Profits are a hot subject for Portland's cohousing designers. When Terri Huggett, Kristin Wells, and their two partners decided to turn a shabby apartment complex on North Killingsworth into 30 cohousing apartments called Daybreak, they found banks were skeptical about loaning millions of dollars to a communal living project. So the two couples asked their friends to act as banks for them. Everyone looking to live in Daybreak pitched in a $15,000 down payment and friends and relatives loaned the crew $2 million more at eight percent interest.
"It took a leap of faith and a heck of a lot of chutzpah," laughs Huggett. "Frankly, it's really much harder than you think it's going to be, even knowing it's going to be hard."
That was enough cash to buy the old apartments, but to actually get the development rolling, they needed to pre-sell at least 15 market-rate units. People quickly snatched up 19.
"No other condo projects I've heard of in the city are pre-selling anything right now," says Spevak, grinning. "Communal living is not for everybody, but those who want it, want it badly." Daybreak broke ground in September.
What's exciting about cohousing is the ability to build living spaces that create good communities—neighbors who not only talk to each other, but share newspaper subscriptions. Living communally can be cheaper and use less environmental resources.
"I call it the tyranny of idealism," says Huggett. "We have this whole sense of idealism about community, but how do we turn that into practically living with each other?"
"Cohousing is gaining momentum because people are becoming more community oriented," says Grace Kim, the architect who designed Daybreak hand-in-hand with its future occupants. "Twenty- and thirtysomethings are definitely looking to be more connected to the place they live."
Kim looked toward Danish housing design as a model. Low-rise, high-density cohousing developments have received start-up grants from the Danish government for decades.
In Portland, city affordable housing bureaucrats have only recently begun to sit up and take notice. City Commissioner Nick Fish and staffers stopped by Sara Garrett's cohousing symposium in September, where Portland Development Commission planners led several discussions. While there are still no government grants specifically for cohousing projects, it looks like cooperative principles may become an integral part of future affordable housing built in Portland. Planners of the major new North Portland affordable housing complex, New Columbia, took input from Eli Spevak and wound up carving out eight units designed for cohousing.

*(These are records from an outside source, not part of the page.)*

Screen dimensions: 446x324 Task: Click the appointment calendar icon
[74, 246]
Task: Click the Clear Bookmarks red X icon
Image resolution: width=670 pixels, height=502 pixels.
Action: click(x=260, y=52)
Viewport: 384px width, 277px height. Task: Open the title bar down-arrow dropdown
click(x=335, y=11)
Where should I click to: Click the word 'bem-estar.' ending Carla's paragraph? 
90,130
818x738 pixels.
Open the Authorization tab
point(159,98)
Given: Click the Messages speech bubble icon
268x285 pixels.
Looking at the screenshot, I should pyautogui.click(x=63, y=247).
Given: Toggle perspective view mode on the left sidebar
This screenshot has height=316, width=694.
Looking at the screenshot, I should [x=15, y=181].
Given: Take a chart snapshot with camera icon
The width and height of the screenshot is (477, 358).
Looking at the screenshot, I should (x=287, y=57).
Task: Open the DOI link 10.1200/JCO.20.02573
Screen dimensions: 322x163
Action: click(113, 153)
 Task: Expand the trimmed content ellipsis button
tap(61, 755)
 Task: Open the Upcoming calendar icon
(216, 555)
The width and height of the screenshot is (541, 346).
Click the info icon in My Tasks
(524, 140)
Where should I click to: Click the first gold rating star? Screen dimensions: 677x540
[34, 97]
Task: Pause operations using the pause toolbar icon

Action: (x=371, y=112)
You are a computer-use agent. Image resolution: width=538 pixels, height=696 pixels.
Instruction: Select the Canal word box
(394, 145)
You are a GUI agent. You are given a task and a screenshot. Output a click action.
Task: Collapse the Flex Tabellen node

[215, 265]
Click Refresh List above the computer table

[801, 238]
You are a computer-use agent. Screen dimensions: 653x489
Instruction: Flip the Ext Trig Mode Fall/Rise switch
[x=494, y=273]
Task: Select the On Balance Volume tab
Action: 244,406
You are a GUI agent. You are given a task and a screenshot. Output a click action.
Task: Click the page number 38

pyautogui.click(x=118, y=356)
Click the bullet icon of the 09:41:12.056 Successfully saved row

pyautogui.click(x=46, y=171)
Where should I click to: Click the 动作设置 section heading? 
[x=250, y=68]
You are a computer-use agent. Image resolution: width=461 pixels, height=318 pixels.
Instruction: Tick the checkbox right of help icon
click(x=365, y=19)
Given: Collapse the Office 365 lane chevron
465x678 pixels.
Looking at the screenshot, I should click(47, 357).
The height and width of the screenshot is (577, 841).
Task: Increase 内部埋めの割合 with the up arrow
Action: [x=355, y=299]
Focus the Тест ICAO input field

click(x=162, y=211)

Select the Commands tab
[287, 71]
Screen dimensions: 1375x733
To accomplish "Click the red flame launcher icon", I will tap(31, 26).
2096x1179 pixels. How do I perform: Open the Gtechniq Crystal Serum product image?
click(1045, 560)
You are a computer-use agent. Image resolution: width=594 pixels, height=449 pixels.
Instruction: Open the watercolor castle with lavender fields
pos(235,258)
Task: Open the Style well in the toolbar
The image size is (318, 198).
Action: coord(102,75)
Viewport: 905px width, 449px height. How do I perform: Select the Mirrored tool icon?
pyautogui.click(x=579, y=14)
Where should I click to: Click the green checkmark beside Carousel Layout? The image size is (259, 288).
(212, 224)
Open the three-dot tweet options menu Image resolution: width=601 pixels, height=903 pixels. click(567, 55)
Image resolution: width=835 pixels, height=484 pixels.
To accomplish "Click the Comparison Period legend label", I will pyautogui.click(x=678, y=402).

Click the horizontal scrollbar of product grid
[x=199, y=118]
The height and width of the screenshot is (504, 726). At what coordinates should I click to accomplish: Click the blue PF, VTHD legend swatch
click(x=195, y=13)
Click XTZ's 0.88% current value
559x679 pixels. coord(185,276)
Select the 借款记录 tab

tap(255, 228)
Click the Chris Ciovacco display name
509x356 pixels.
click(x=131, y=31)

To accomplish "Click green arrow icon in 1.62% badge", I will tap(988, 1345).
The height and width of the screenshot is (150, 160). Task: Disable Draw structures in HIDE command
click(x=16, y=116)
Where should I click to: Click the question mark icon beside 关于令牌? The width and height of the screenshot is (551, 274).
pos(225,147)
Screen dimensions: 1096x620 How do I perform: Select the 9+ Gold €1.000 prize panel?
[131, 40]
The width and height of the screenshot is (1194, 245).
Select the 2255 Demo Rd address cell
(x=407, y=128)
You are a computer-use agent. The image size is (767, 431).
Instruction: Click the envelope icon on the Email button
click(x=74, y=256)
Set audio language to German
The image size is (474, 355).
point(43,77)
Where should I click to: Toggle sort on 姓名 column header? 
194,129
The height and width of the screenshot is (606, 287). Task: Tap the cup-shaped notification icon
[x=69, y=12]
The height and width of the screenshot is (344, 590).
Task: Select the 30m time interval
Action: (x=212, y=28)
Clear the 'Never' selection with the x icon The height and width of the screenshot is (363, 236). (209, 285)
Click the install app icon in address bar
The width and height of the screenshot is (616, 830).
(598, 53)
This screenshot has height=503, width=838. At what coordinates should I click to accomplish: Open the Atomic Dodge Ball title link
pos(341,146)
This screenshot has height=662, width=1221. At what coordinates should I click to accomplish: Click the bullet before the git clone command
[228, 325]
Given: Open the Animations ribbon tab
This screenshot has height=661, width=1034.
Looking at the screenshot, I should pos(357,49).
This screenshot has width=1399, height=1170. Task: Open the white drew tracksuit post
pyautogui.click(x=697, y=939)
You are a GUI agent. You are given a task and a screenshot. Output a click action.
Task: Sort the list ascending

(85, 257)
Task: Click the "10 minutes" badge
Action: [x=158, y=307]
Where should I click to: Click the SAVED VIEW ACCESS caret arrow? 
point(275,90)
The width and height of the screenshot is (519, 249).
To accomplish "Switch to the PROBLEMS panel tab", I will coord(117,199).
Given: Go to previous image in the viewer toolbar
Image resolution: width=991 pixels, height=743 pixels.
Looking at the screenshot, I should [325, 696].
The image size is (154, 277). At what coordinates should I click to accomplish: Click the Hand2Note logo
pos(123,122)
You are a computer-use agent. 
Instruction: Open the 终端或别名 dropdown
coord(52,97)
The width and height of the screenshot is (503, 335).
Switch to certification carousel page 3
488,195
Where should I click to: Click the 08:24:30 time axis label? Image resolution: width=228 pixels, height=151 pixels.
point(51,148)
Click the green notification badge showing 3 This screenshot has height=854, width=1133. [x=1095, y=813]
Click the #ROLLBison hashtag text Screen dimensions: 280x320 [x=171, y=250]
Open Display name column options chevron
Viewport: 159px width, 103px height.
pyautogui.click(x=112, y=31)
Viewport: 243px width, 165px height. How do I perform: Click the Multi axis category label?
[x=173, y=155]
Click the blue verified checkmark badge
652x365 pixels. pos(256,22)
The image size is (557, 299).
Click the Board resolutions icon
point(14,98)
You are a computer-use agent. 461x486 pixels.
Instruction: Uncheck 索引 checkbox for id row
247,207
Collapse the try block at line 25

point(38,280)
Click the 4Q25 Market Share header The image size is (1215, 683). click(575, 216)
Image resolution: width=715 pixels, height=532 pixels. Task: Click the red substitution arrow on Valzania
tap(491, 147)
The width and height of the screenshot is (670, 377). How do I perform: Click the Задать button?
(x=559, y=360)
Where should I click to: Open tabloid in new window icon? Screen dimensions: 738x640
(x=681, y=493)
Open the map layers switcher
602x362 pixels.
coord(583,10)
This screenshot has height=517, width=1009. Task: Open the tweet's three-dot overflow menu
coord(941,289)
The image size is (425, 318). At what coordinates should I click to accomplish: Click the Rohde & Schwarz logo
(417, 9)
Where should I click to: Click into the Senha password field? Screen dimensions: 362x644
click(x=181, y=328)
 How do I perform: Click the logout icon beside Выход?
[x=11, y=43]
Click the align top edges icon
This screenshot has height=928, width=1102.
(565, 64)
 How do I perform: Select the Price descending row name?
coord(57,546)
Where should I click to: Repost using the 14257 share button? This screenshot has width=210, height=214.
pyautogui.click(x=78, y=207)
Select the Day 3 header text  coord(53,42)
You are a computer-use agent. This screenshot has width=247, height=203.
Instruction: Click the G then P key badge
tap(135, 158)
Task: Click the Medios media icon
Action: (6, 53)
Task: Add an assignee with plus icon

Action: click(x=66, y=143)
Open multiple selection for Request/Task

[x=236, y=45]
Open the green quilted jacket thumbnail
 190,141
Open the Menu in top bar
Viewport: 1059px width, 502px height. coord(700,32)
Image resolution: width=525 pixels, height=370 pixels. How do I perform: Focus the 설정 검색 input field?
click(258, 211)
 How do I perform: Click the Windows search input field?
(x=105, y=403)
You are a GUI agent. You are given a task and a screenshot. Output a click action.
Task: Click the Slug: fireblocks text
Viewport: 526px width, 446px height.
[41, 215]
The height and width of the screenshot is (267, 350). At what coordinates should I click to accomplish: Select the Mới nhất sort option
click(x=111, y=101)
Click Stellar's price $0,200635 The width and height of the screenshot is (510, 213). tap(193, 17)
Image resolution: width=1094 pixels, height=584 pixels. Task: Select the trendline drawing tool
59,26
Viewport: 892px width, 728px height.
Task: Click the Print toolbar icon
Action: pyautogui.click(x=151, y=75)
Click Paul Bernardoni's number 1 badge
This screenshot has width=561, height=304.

While there are pockets of progressive cohousing architects in other American cities, Portland has a couple of aspects that put it on the vanguard of cooperative design. It helps that local politicians fall over themselves to drop words like "sustainability" and "community"—but housing code that supports bikes over cars is a clincher. Daybreak's design has no on-site parking and this summer, residents of Peninsula Park Commons finished replacing its car lot with a bike garage and three beautiful new condos. Windows for the new units (don't ask, they're already sold) are from the Rebuilding Center, and the mosaic imbedded in the new exterior courtyard is made from bricks bought off Craigslist and metal fins Spevak found while poking around a junkyard on Ross Island.
"This is an example of infill density that looks good and feels good to live in," says Spevak. "In Portland we could use more of that."